AUSTINTOWN Lounge files suit against township



The zoning appeals board stayed its proceedings pending the outcome of the federal case.
By PETER H. MILLIKEN
VINDICATOR STAFF WRITER
AUSTINTOWN -- The township is being waltzed into federal court over a zoning provision concerning exotic dancing and sexually oriented businesses.
A lawyer representing The Rebel Lounge has filed a federal lawsuit challenging the constitutionality of part of the township's zoning ordinance.
Atty.
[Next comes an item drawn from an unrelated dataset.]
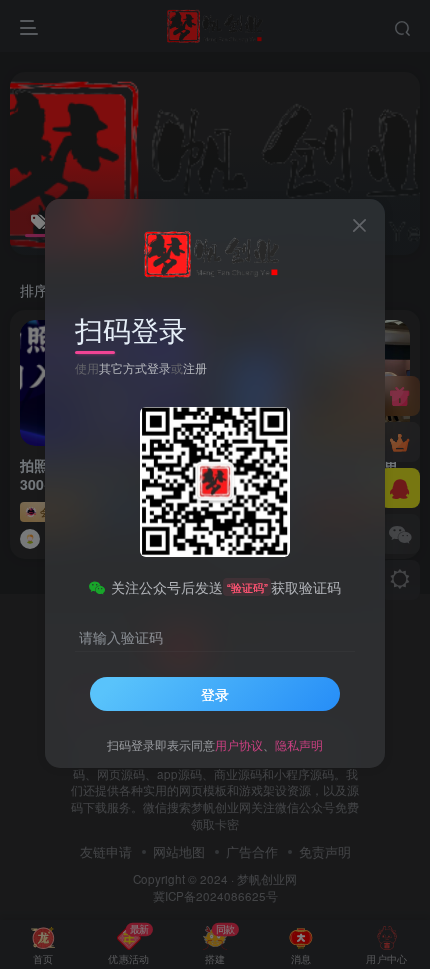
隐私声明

Stephen R. Garea filed the suit against the township Thursday afternoon in U.S. District Court in Youngstown on behalf of Leber Inc., which operates the lounge in a business district at 5335 Seventy-Six Drive.
About lawsuit: The suit says the section of the zoning ordinance under which Michael P. Kurilla Jr., township zoning inspector, cited the lounge for regularly featuring topless dancers without getting special permission to operate a sexually oriented business, is unconstitutional.
Garea said the section violates the First Amendment freedom of expression provisions, Fourth Amendment prohibitions against unreasonable search and seizure, Fifth Amendment prohibition against taking of private property without just compensation and 14th Amendment due process provision of the U.S. Constitution.
"The legislation is arbitrary, oppressive and capricious and unreasonably requires the plaintiff to submit to controls not imposed on other similarly situated businesses or properties," the suit says.
The lounge had appealed Kurilla's notice of violation to the township board of zoning appeals, which had scheduled a hearing on the matter for Thursday evening.
Received a stay: As the hearing was to begin, Garea asked for and received from the board a stay of its proceedings pending the outcome of the lawsuit he had filed just hours earlier. The case has been assigned to U.S. District Judge Peter C. Economus, who sits in Youngstown.
Garea said he will seek to have the Rebel case combined with a pending federal case filed against the township on behalf of the Babylon lounge, which challenges the same section of the zoning ordinance and is before Judge Economus. The board issued a similar stay of its proceedings in the Babylon case, Garea said.
Kurilla said he believes the sexually oriented business section of the township zoning ordinance is constitutional "until otherwise told by a court."